Rabbi Abraham J. Twerski,Z"L
It is perfectly possible that while monkeying around with the Internet, you hit a button and there’s a pop-up of an inappropriate scene.
You weren’t looking for it, but it happened. You have exactly 3/10ths of a second to turn it off. And if you wait for 4/10ths of a second, you may become addicted. That’s how severe it is. It’s one of the most powerful addictions. Day after day after day - I get letters and calls from people who say, “what can I do to save myself?” because they have fallen into this addiction and it has taken them all the way down. It has ruined more marriages than anything, ruined families. It’s been terribly destructive.

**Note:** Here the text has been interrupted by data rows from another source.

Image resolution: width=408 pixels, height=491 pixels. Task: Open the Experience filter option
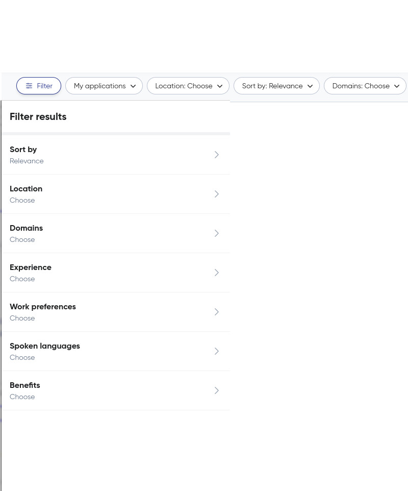click(116, 273)
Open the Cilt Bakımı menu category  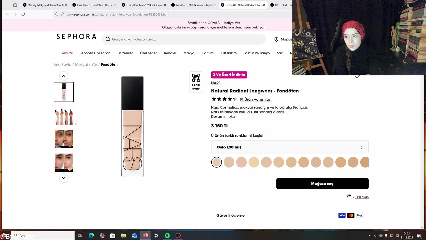(x=229, y=53)
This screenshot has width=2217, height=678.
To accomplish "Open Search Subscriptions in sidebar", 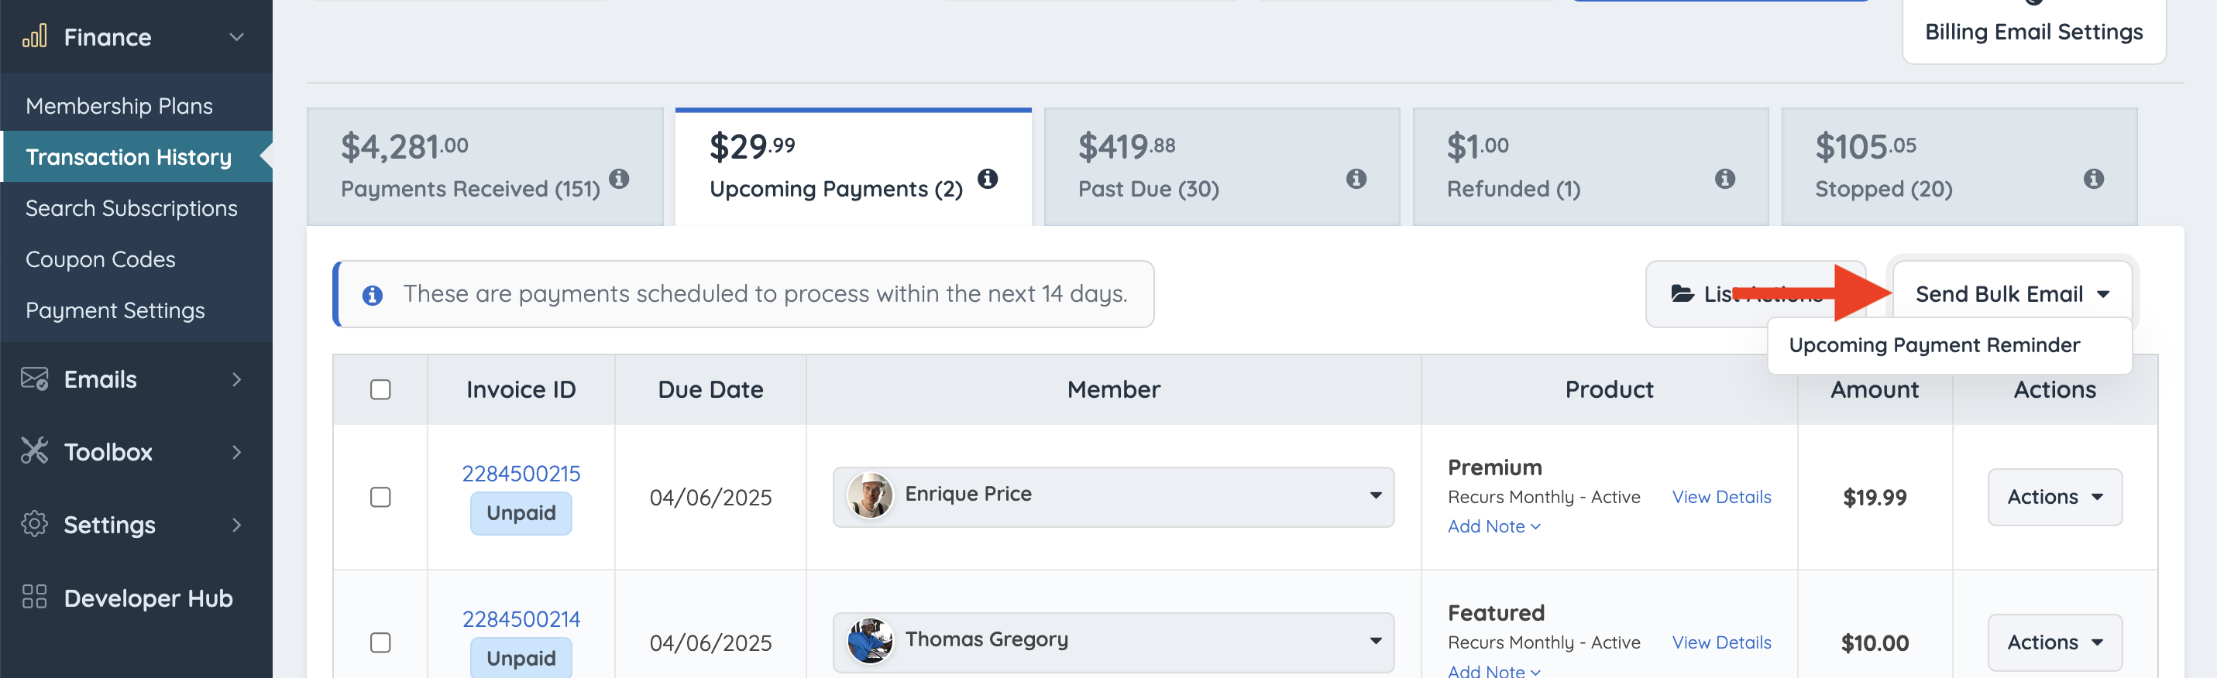I will (131, 208).
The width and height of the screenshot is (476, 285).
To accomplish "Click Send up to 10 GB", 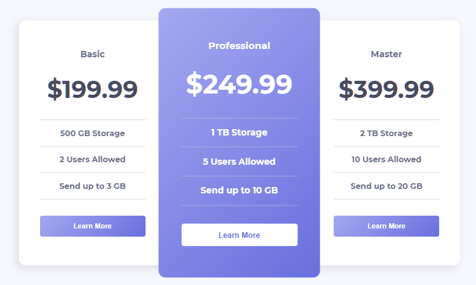I will tap(240, 190).
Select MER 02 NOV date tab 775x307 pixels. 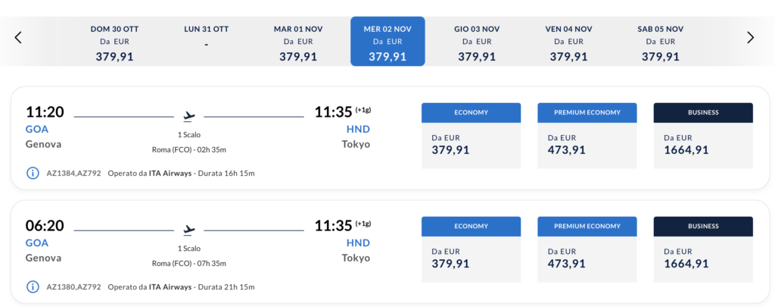click(x=388, y=42)
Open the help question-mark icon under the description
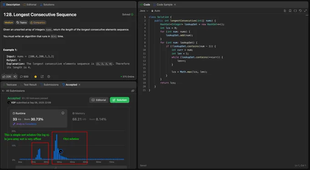Screen dimensions: 310x170 point(49,76)
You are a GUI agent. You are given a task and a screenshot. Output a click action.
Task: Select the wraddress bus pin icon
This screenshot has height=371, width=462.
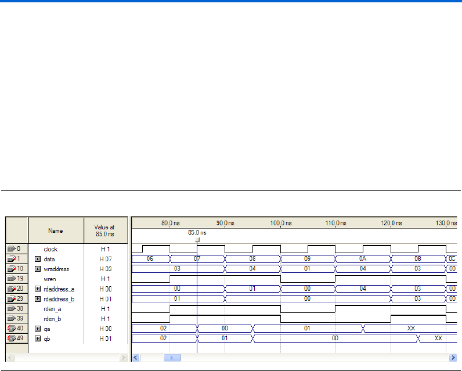point(12,269)
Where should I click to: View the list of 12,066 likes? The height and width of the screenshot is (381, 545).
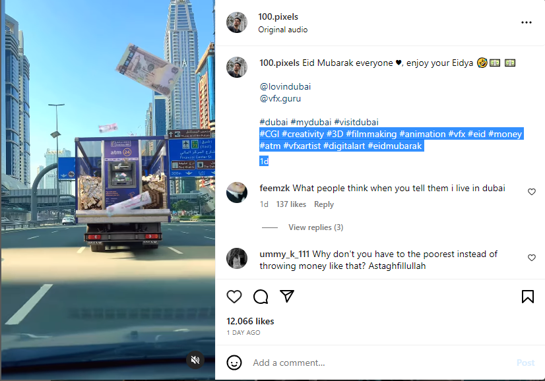(x=250, y=321)
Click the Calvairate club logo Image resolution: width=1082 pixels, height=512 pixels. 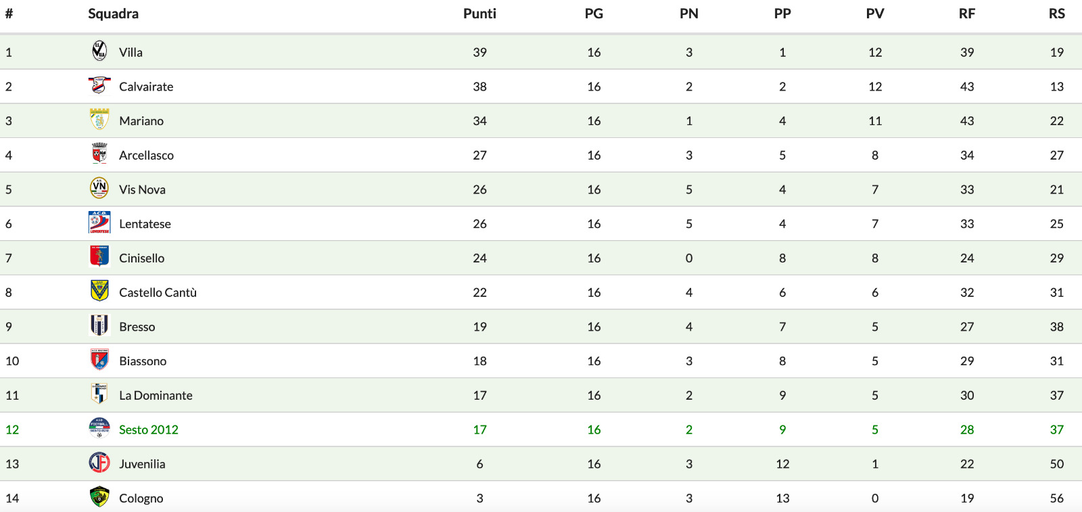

Rav Shmuel Halevi Wosner Z"L
Surfing without a filter violates the prohibition of ‘Yichud’. There is absolutely no excuse not to have an Internet surfing filter on one’s home computer. Not to do so is to violate the commandment, “You shall not put a stumbling block in front of a blind person.
Rav Yosef Viener, Rav of Kehillas Shaar Shamayim, Monsey
There is no bigger problem facing the individual in Klal Yisrael and communities at large than this. I hate to sound pessimistic – but if you have unrestricted Internet in the house – Internet that is not both filtered and reported, I would say there’s a higher than 90% chance that people have already stumbled in your house. And if it hasn’t happened yet, there’s more than a 90% chance it will happen
This all may be true, but then again, if we all followed the rules exactly we wouldn't be here in the first place
That's why I say, at the end of the day, do what works, and the truth will come out sooner or later.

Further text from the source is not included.